# Exercise prompt
Nothing but the images should be left out when the entries are restated word for word.

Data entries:
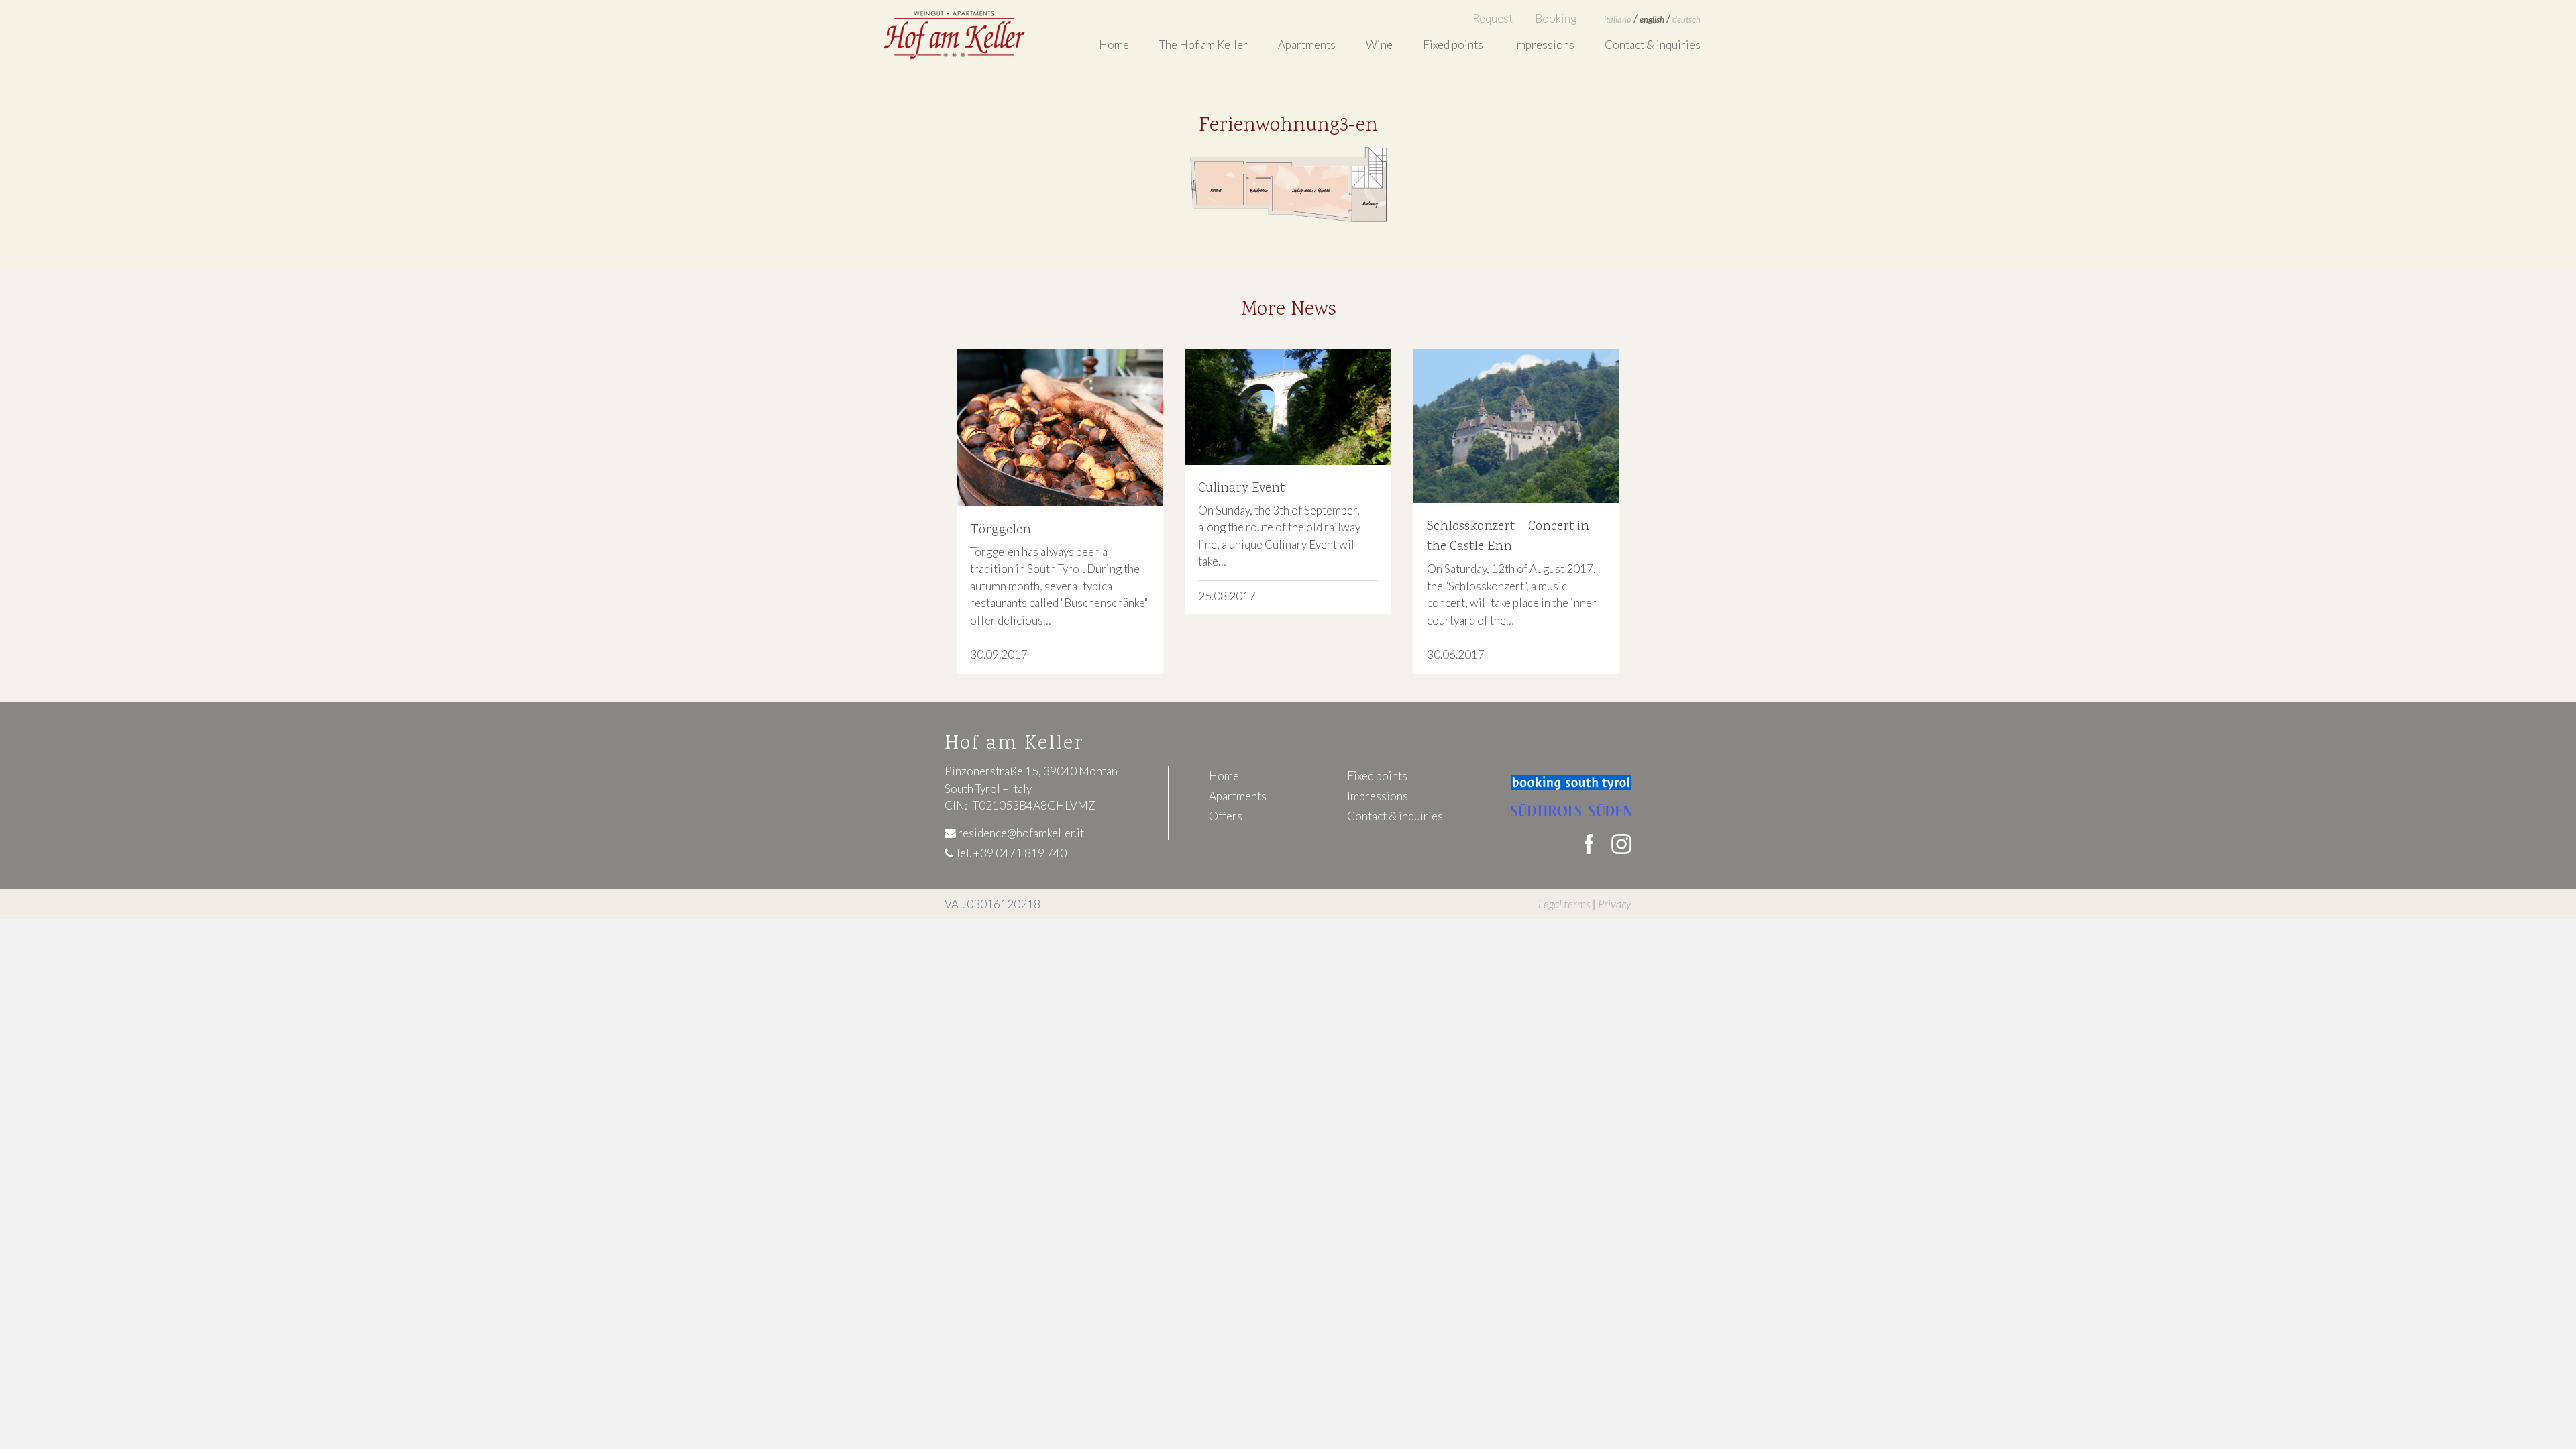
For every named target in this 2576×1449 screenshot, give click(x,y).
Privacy (1614, 904)
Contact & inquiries (1653, 45)
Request (1492, 18)
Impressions (1543, 45)
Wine (1379, 45)
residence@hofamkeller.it (1020, 833)
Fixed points (1453, 45)
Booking (1555, 18)
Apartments (1238, 796)
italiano (1617, 19)
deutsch (1686, 19)
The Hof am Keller (1203, 45)
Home (1114, 45)
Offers (1225, 816)
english (1652, 19)
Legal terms (1564, 904)
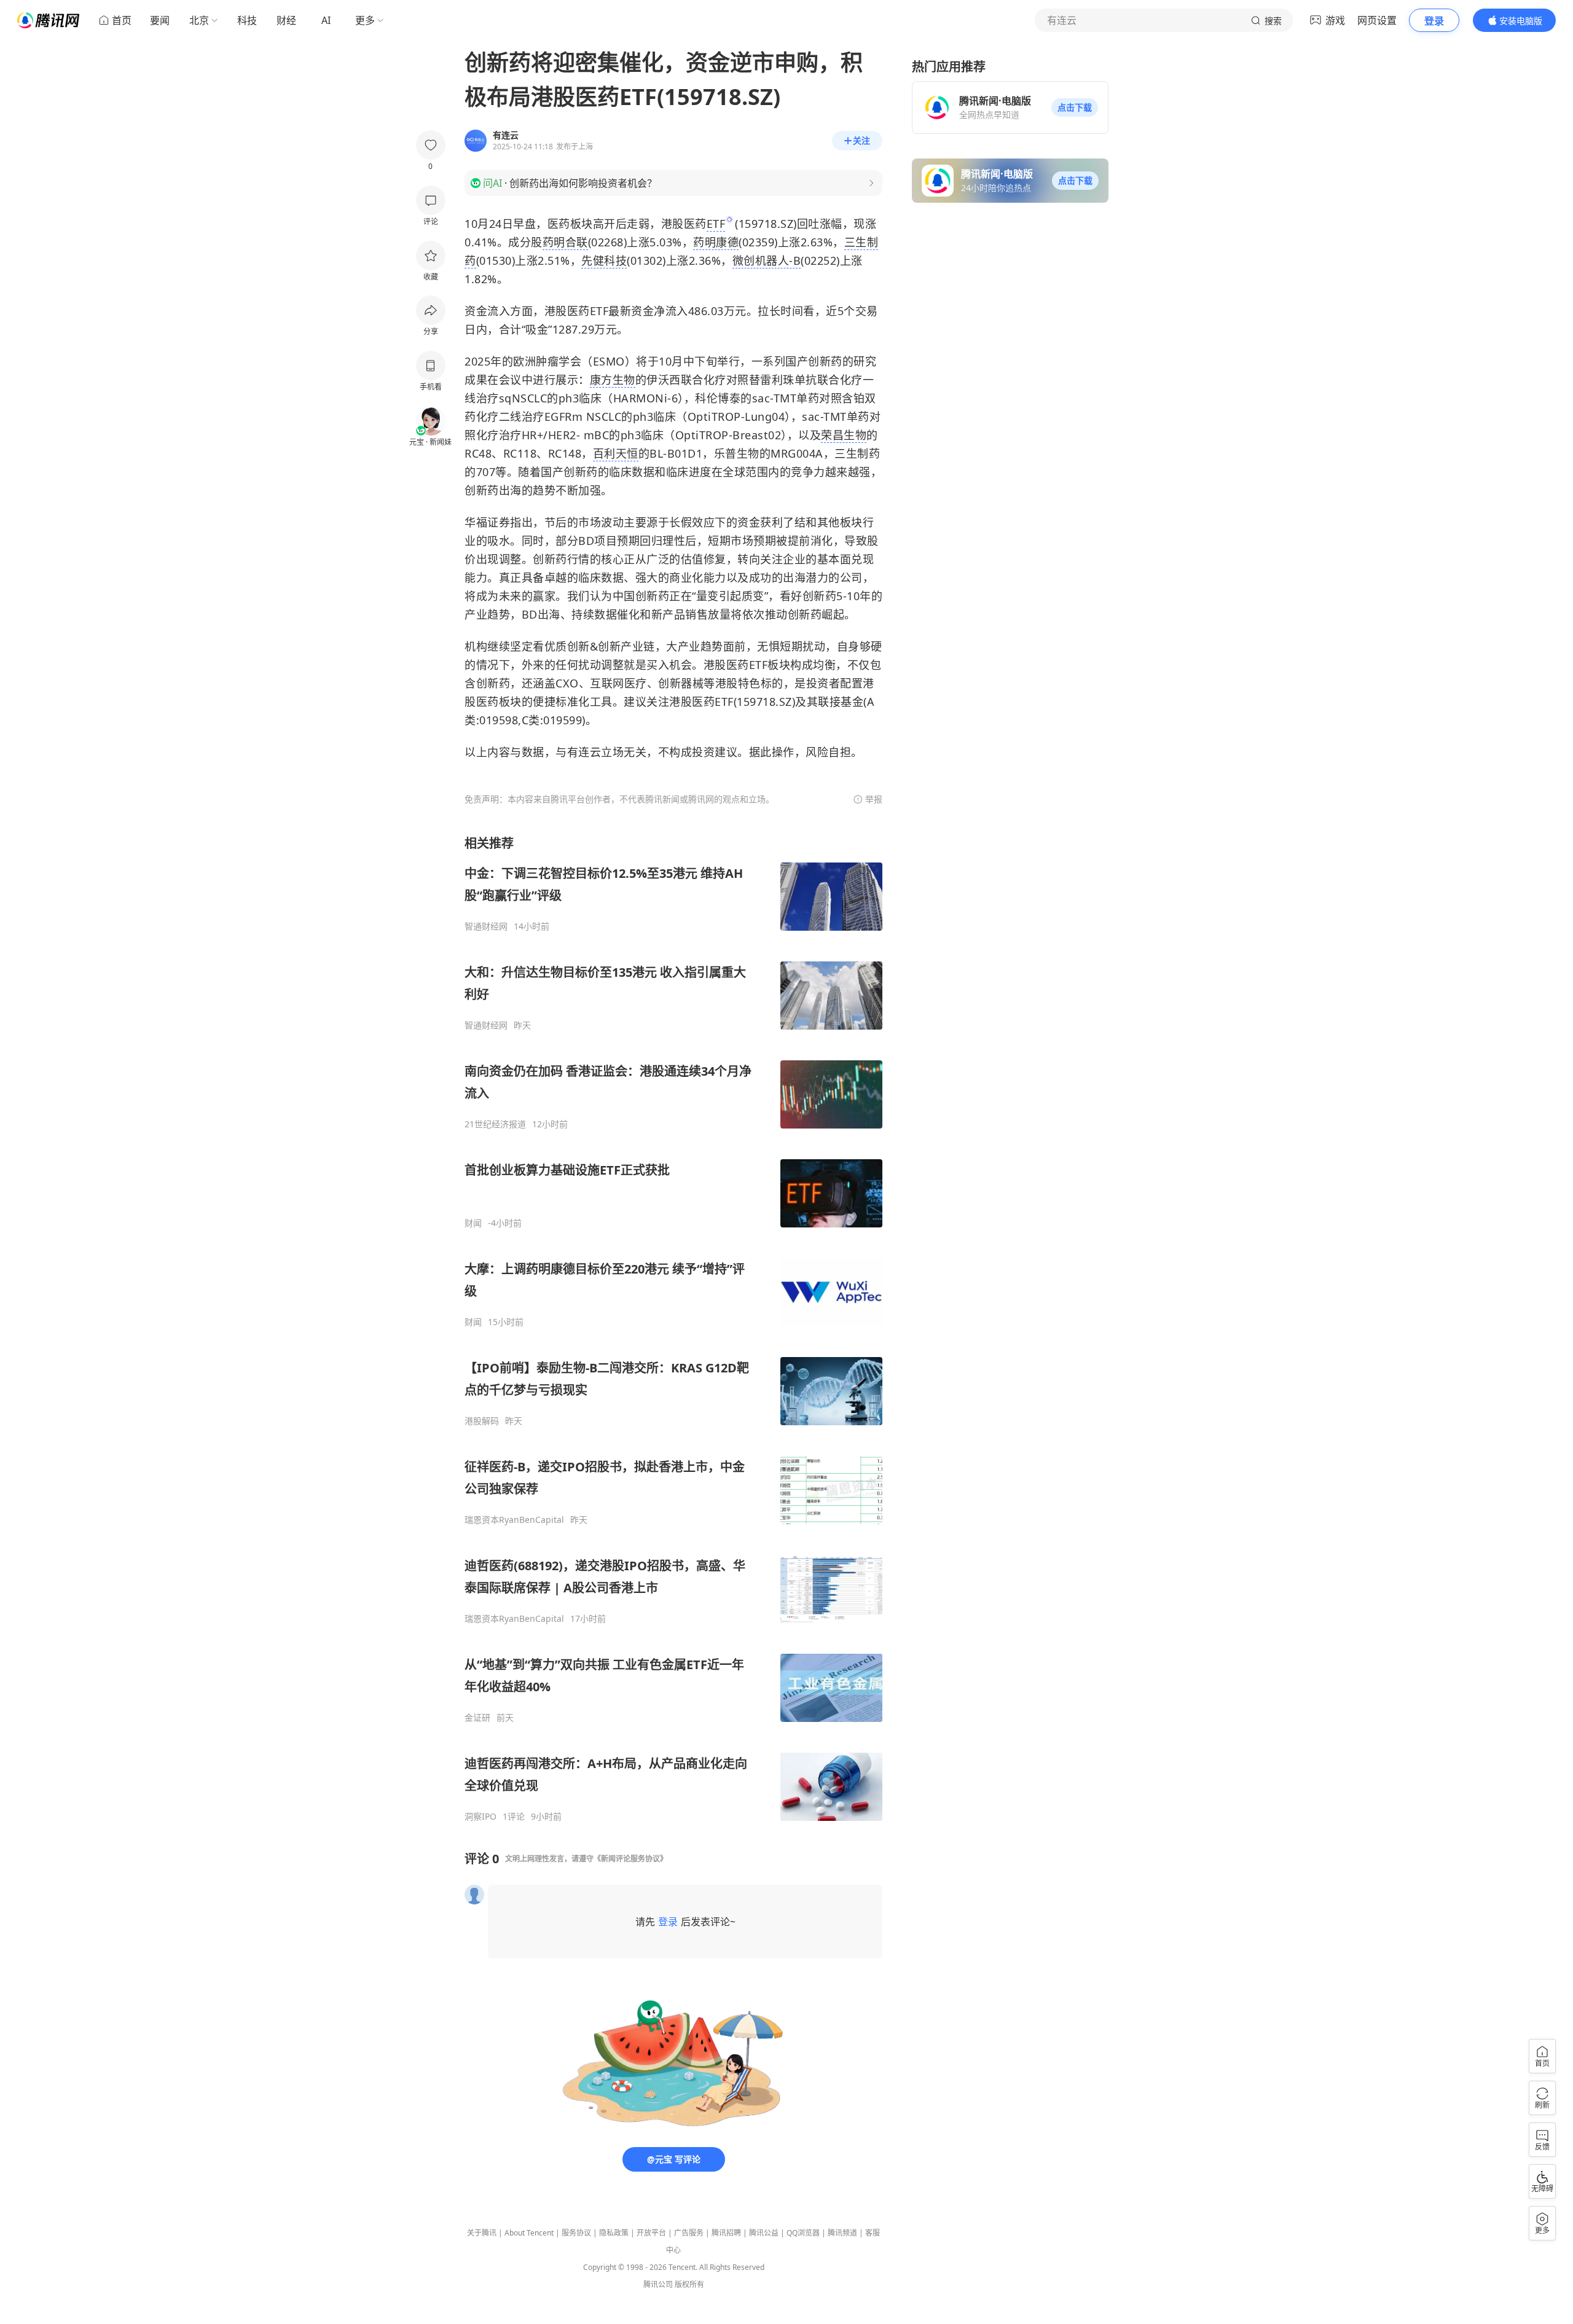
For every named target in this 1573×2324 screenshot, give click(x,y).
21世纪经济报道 (495, 1124)
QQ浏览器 (803, 2233)
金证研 (477, 1717)
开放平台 (651, 2233)
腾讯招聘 (726, 2233)
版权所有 (689, 2284)
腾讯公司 (658, 2284)
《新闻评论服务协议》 (630, 1858)
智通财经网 (486, 926)
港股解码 (482, 1421)
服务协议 (576, 2233)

# Answer to the exercise
For every named target in this 2576×1449 screenshot, give click(x,y).
Privacy (1614, 904)
Contact & inquiries (1653, 45)
Request (1492, 18)
Impressions (1543, 45)
Wine (1379, 45)
residence@hofamkeller.it (1020, 833)
Fixed points (1453, 45)
Booking (1555, 18)
Apartments (1238, 796)
italiano (1617, 19)
deutsch (1686, 19)
The Hof am Keller (1203, 45)
Home (1114, 45)
Offers (1225, 816)
english (1652, 19)
Legal terms (1564, 904)
For every named target in this 1573×2324 screenshot, give click(x,y).
21世纪经济报道 (495, 1124)
QQ浏览器 (803, 2233)
金证研 (477, 1717)
开放平台 (651, 2233)
腾讯招聘 (726, 2233)
版权所有 (689, 2284)
腾讯公司 (658, 2284)
《新闻评论服务协议》 (630, 1858)
智通财经网 (486, 926)
港股解码 (482, 1421)
服务协议 (576, 2233)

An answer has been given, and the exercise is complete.